Жесткой рукой Зафар схватил врача за шею и выкинул за дверь. Нукеры подхватили его под руки и вместе с другими брыкающимися узниками уволокли в зиндан, где сбросили в глубокую яму одного за другим без всякой веревки.
6
В который уж раз воцарилась тишина. Внезапно что-то вспомнив, хан приподнялся и кровожадными глазами взглянул на старца.
– Ты! – надрывно сказал он вибрирующим голосом. – Ты обещал! Ты истолковал сон в благоприятную для меня сторону. Я прикажу тебя пытать!
– Всемилостивейший, – пролепетал в испуге Селим. – Нам не дано знать, как повернутся обстоятельства. Нужно немного подождать. Ведь день еще не кончен, даже рассвет еще не наступил!
– Опять ожидание, – простонал Одил-хан. – Мне больше нечего ждать от завтрашнего дня. Мой зиндан опустел. Кого казнить, кого миловать? Ты только что видел последних трех уцелевших мудрецов, но и у них ничего не получилось. Они оказались сущими глупцами.
– Глупеть перед монархом – это простительная слабость, государь.
– От страха они поглупели! – сказал Одил-хан, мрачно уставившись в пространство. – Один глупец истратил все свое время на поиск Истины, которой нет, как всем известно. Другой искал секрет Вечной Молодости, которая мне бы не помогла. Третий – чудесный эликсир. Теперь ты! Признайся, ты лгал мне, когда толковал сон?
– Я бы на это не решился.
– А эти трое лгали ежедневно, дожидаясь моей смерти, пока я не назначил день их казни. Тогда они сбросили свою личину.
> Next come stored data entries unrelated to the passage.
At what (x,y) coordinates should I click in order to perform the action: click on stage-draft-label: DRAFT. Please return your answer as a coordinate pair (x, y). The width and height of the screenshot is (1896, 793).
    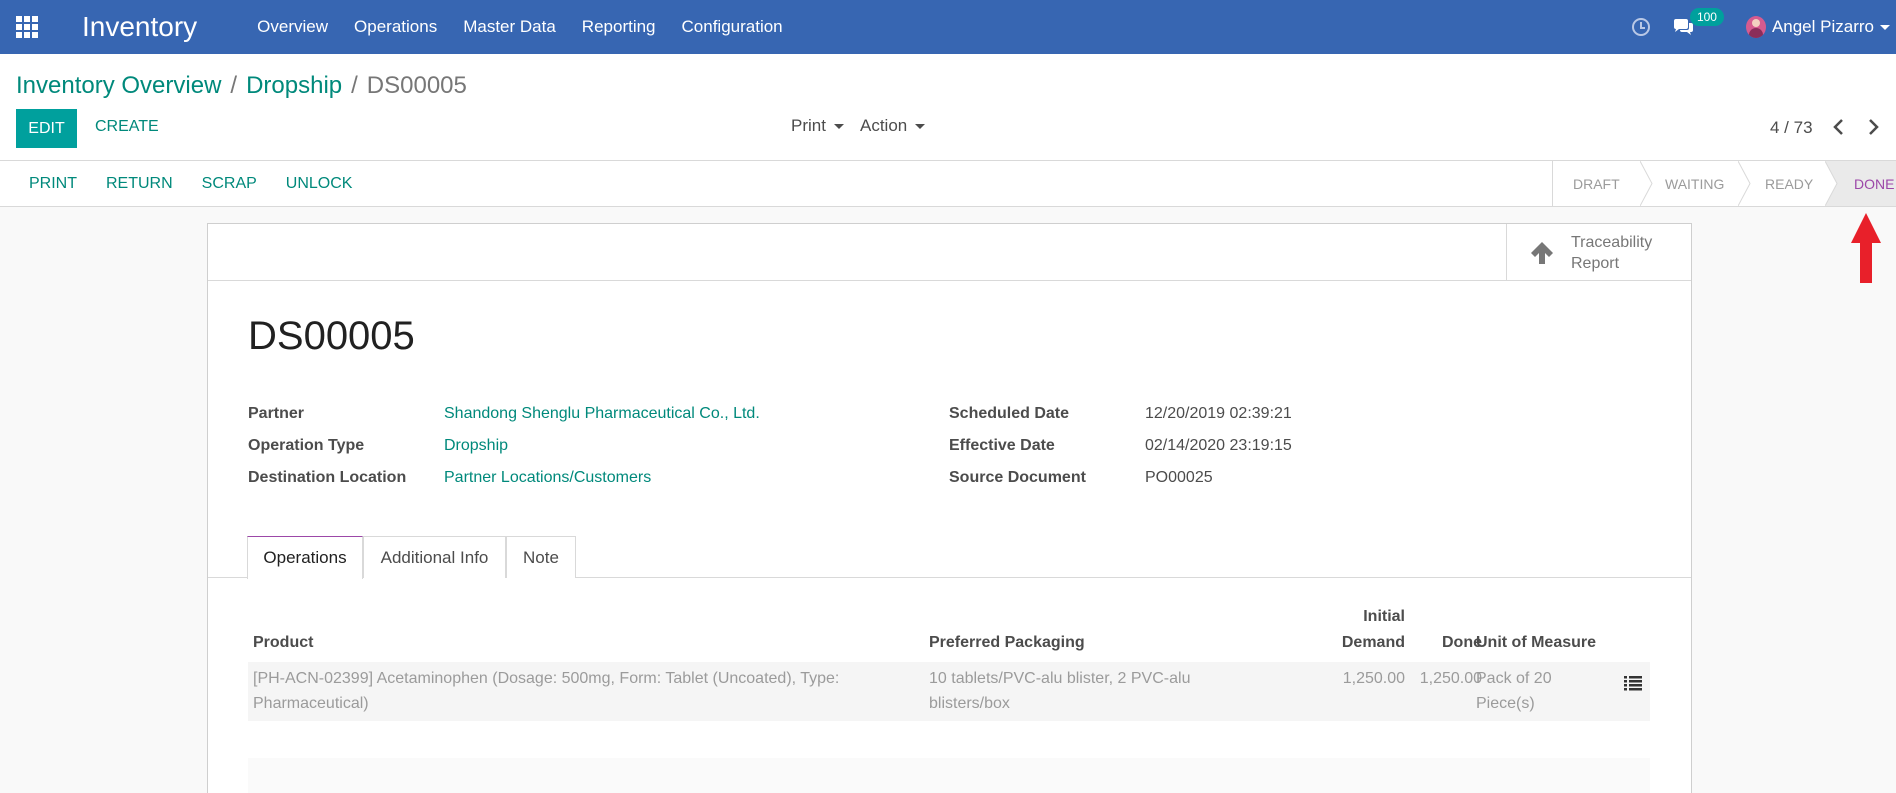
    Looking at the image, I should click on (1596, 184).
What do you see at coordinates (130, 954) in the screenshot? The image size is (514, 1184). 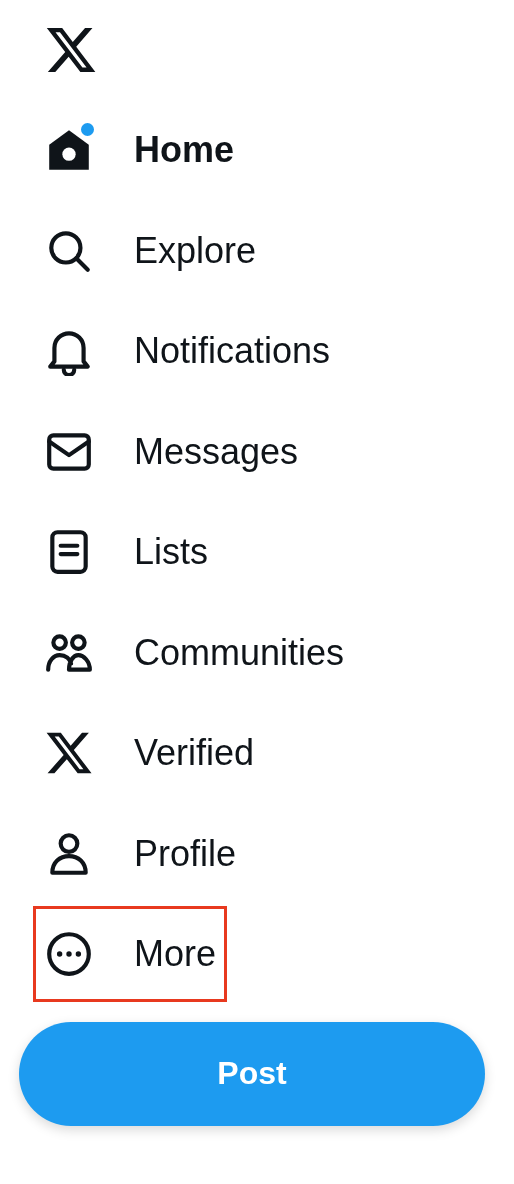 I see `nav-item: More` at bounding box center [130, 954].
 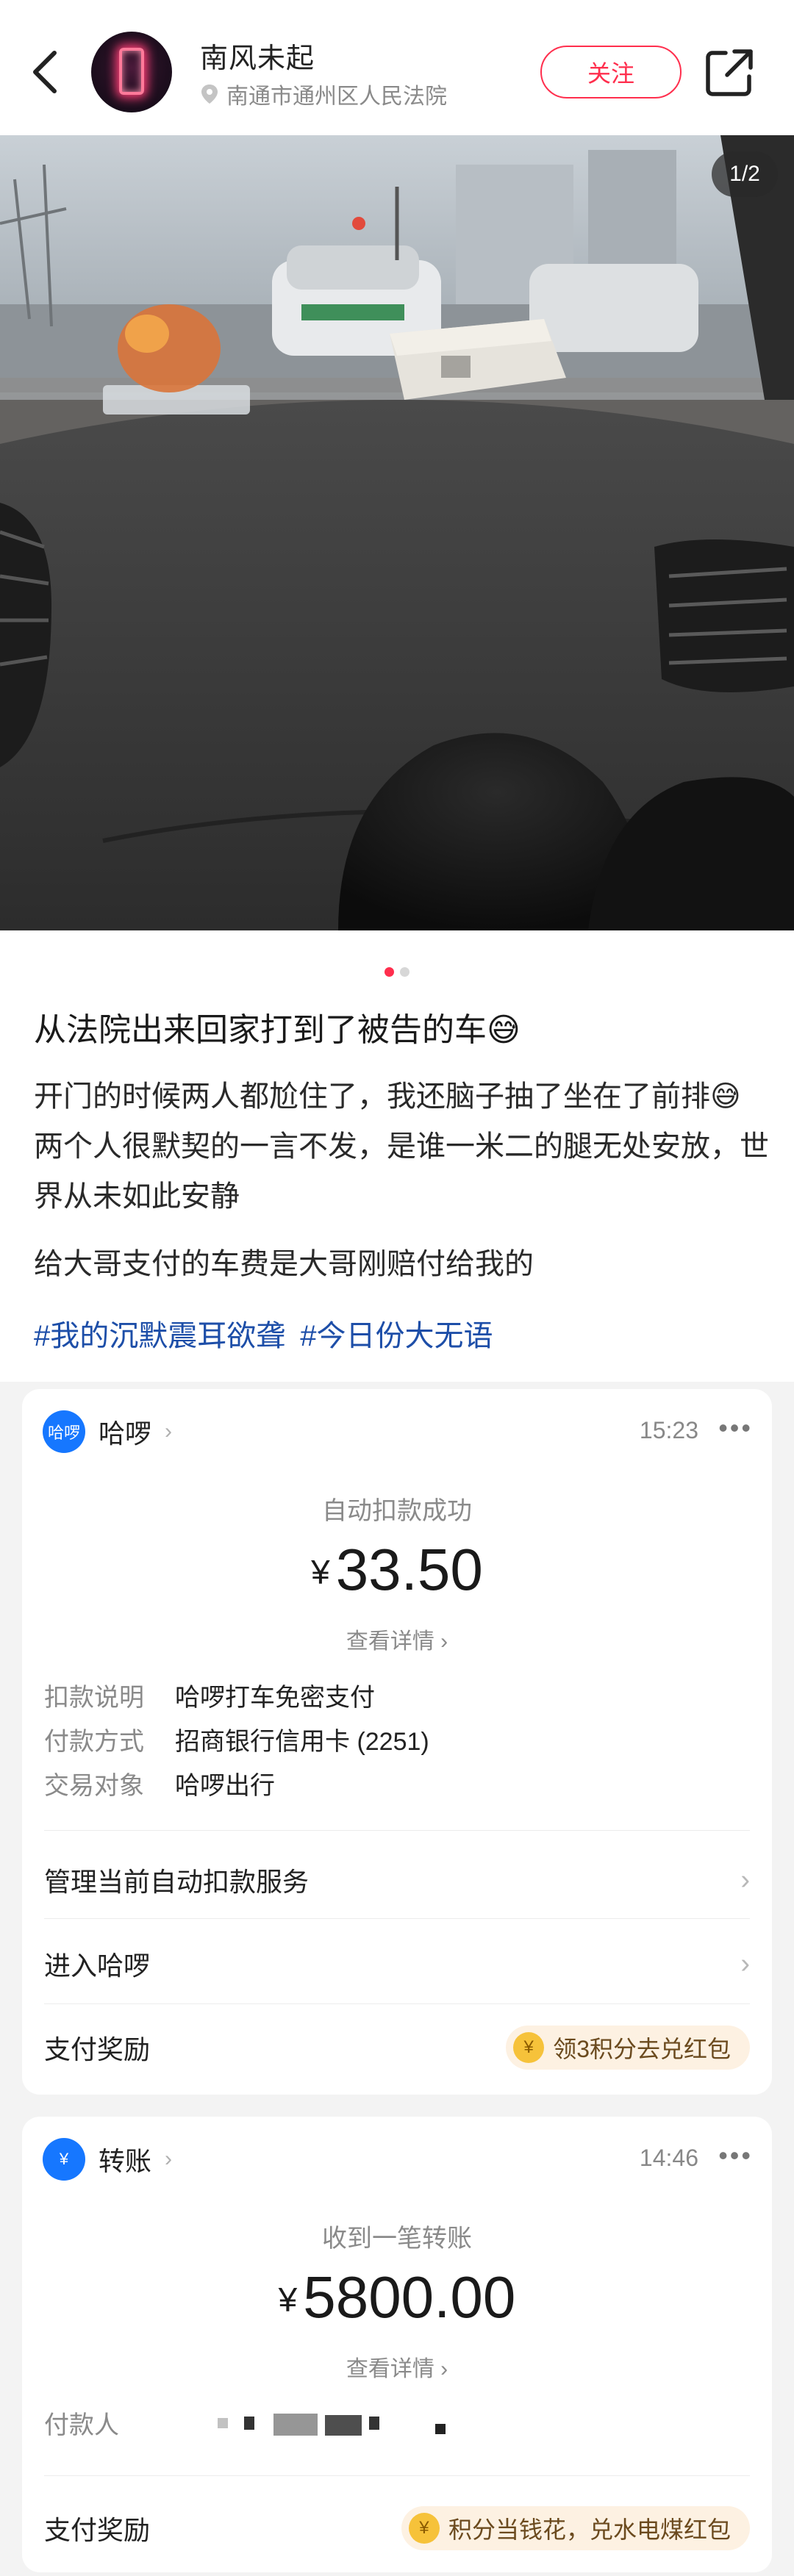 What do you see at coordinates (258, 56) in the screenshot?
I see `author-name: 南风未起` at bounding box center [258, 56].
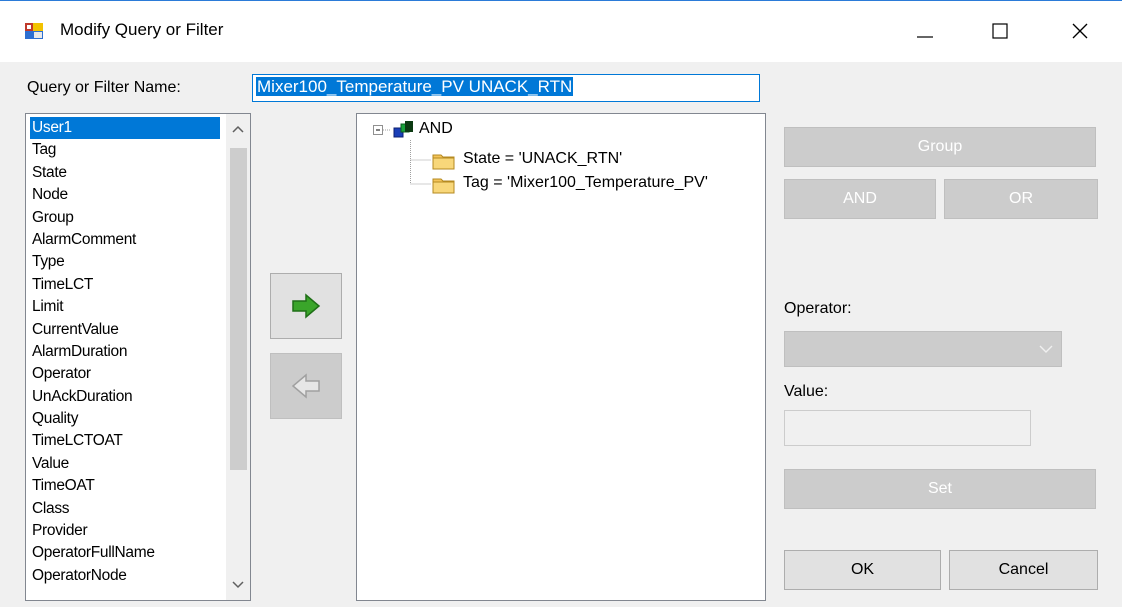 The height and width of the screenshot is (607, 1122). What do you see at coordinates (125, 262) in the screenshot?
I see `list-item: Type` at bounding box center [125, 262].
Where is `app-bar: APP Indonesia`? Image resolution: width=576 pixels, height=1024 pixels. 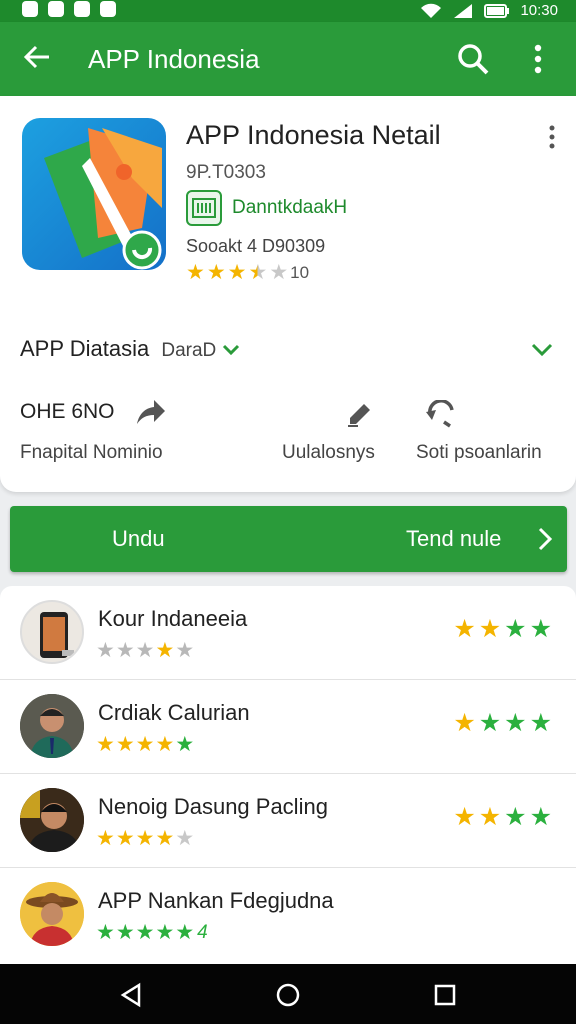
app-bar: APP Indonesia is located at coordinates (288, 59).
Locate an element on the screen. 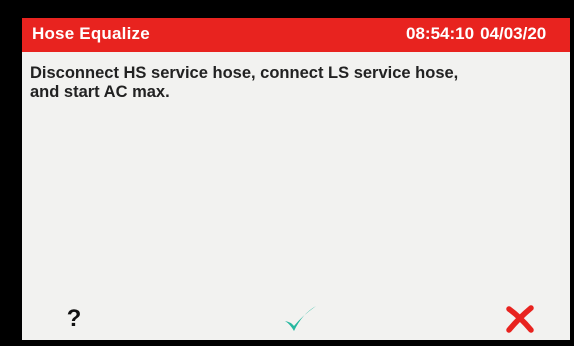 The width and height of the screenshot is (574, 346). x-icon is located at coordinates (520, 319).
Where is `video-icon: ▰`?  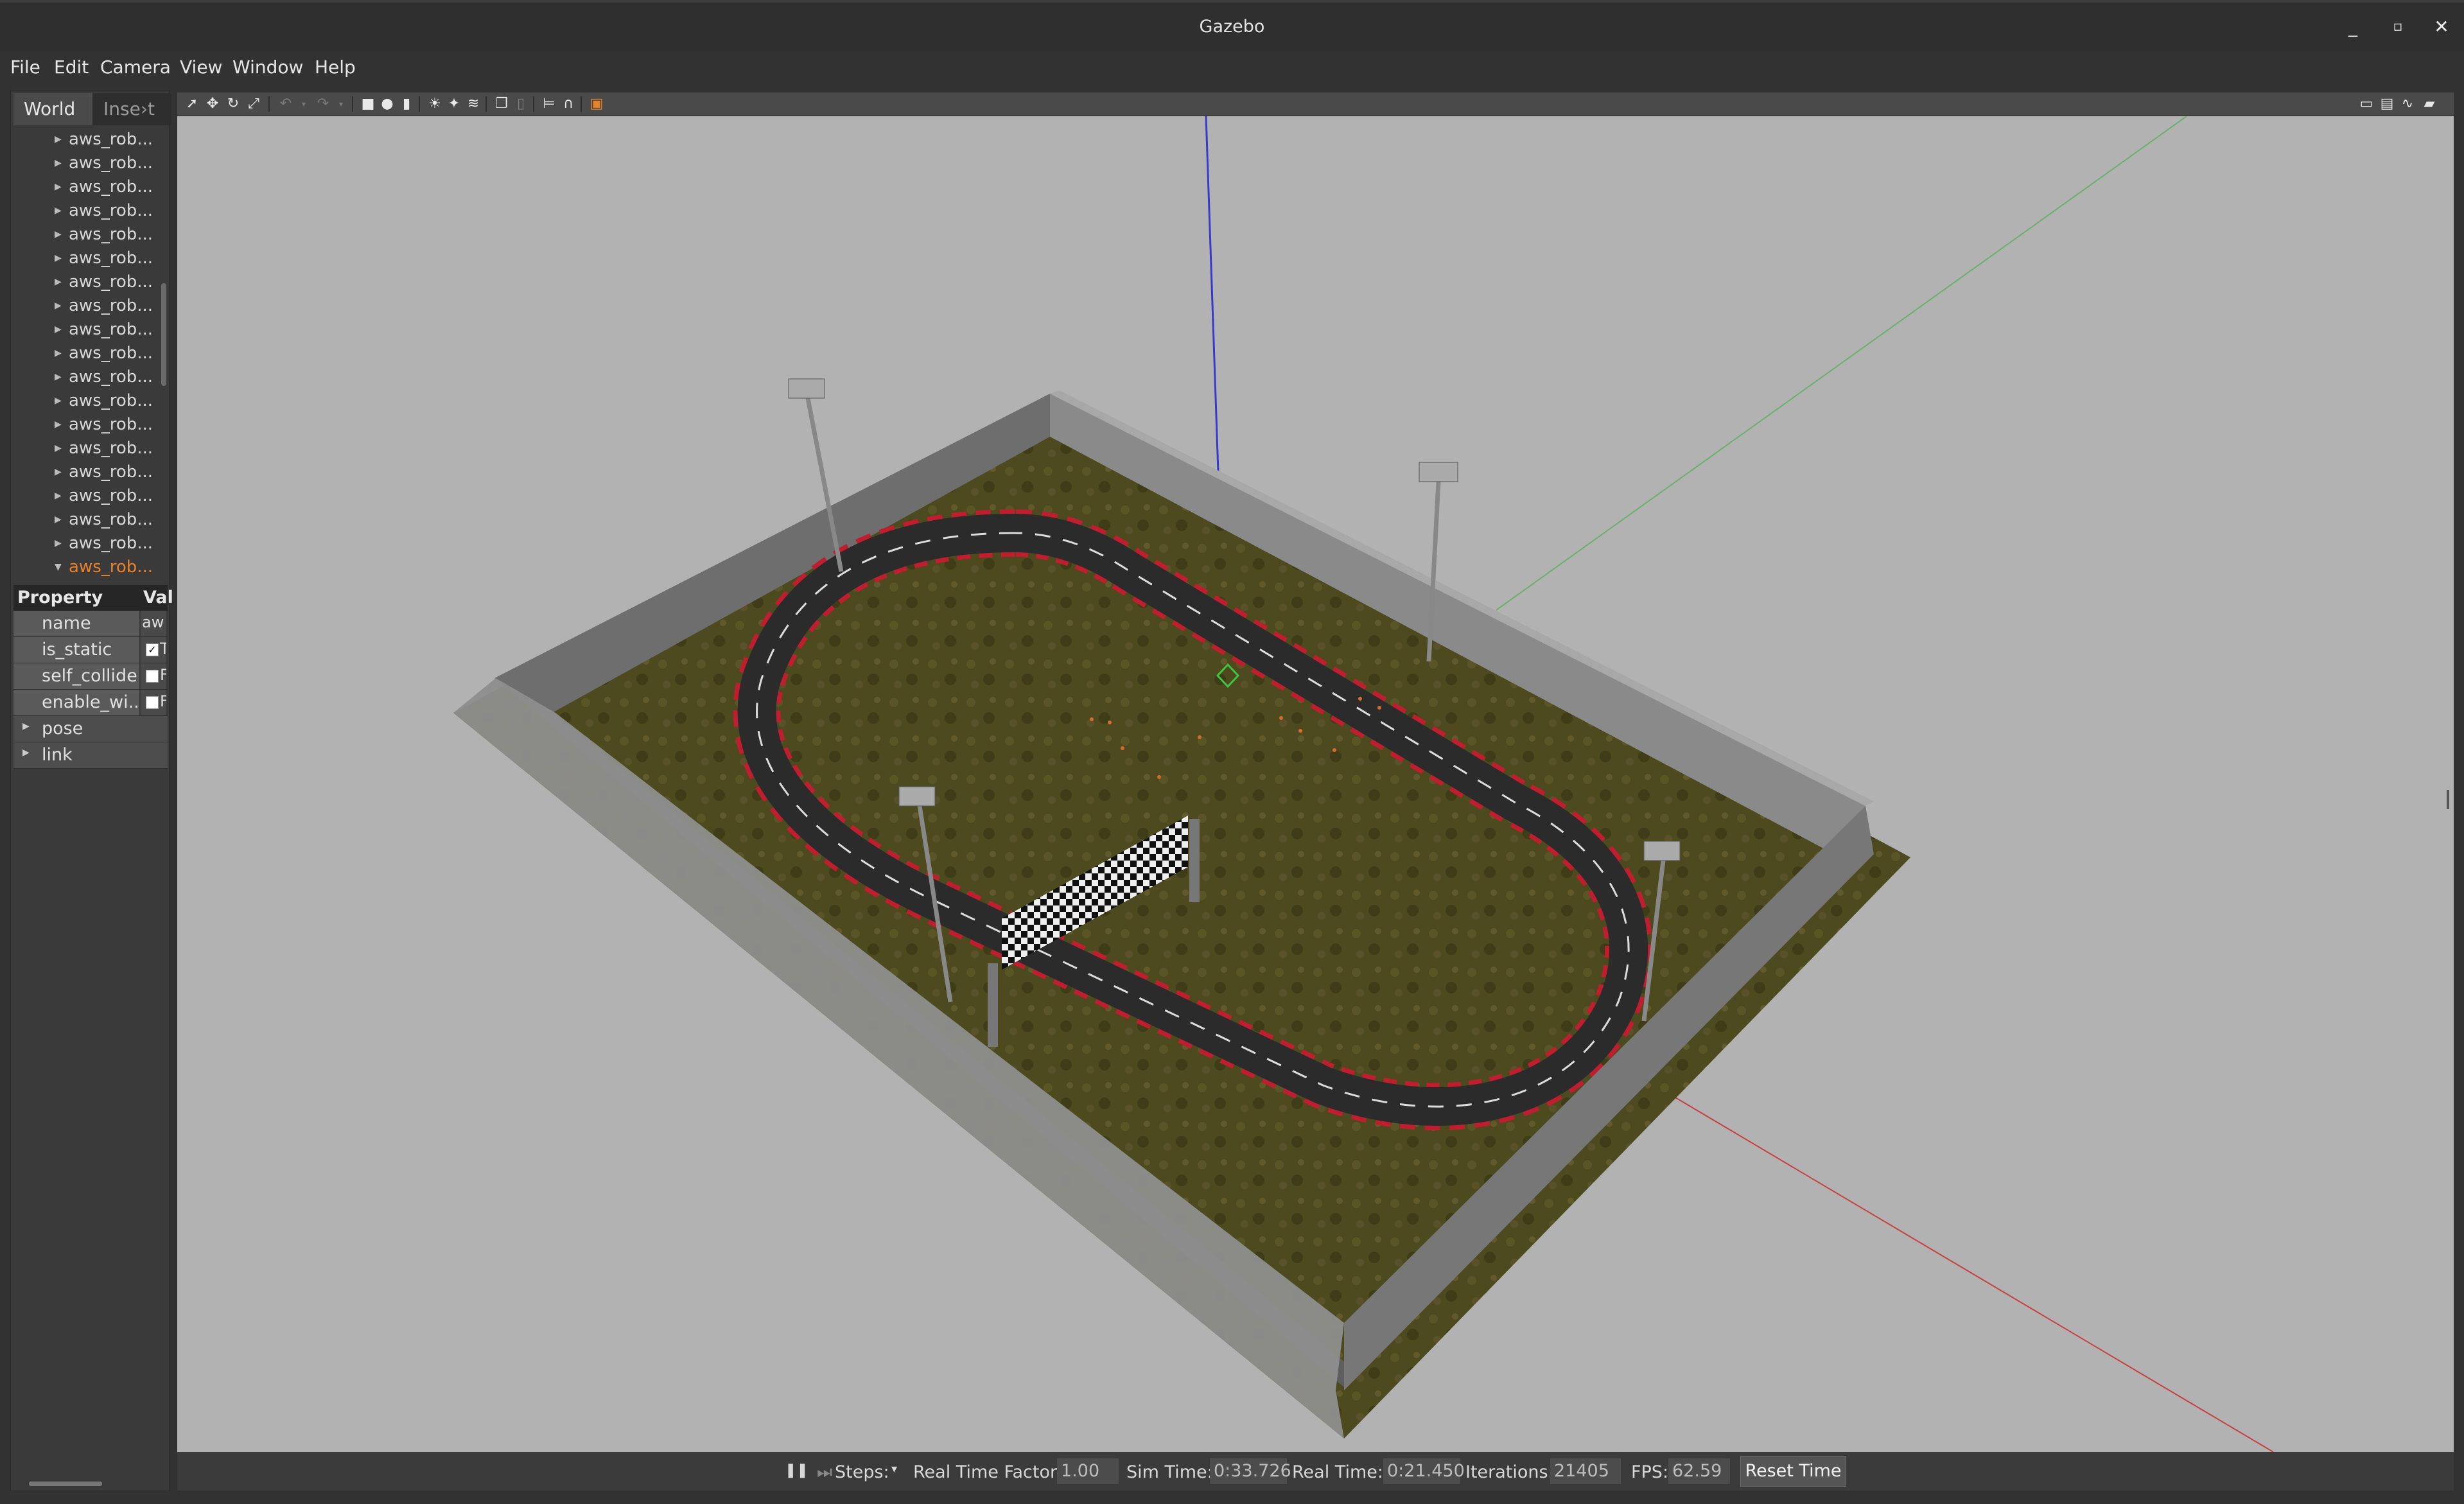 video-icon: ▰ is located at coordinates (2430, 104).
– Лгать не грешно в трех случаях: когда пришла беда, когда приходится мирить поссорившихся и когда жена верит в чужие сплетни. Но я тебе не лгал.
– Где же обещанное?
– Можно я почитаю тебе вслух? Это поможет скоротать время.
– А что там у тебя?
– Летопись твоих деяний. Я вел ее на протяжении тридцати с лишним лет твоего правления.
– Зачем? На что люди тратят жизнь!
– В назидание потомкам. Читать?
– Читай, но только покороче. Детские годы пропусти.
Старик раскрыл тяжелый бронзовый переплет, нашел нужную страницу и стал нараспев читать протяжным тонким голоском, как это делают мулы при чтении Корана, хотя его текст не был религиозным.
Он задыхался от волнения, ведь хан впервые разрешил ему читать.
Селим гордился своей книгой. Он написал ее на староузбекском чагатайском языке, которому, по его мнению, предстояло пережить века, а возможно и тысячелетия. Примерно так и случилось впоследствии.
А пока это был язык международного общения на многонациональных просторах Центральной Азии. Он обладал достаточно высоким уровнем художественной выразительности, чтобы увлечь даже такого нетерпеливого слушателя, как Одил-хан.
– Удивительно! – воскликнул он через некоторое время. – Как будто река жизни потекла вспять. Я помню подробности той осады, о которой ты прочел. Крепость считалась неприступной, но когда мы отвели от нее воду и они обессилели от жажды, легко взяли ее штурмом. Я будто снова взошел на ту стену! Что у тебя еще?
– Выбери сам.
– Прочти мне про Лейлу.
Селим быстро нашел нужные страницы.
– Что ты читаешь? – гневно вскипел хан. – Лейла была голубкой, а не стервой! Не клевещи, пока я не укоротил тебя на голову!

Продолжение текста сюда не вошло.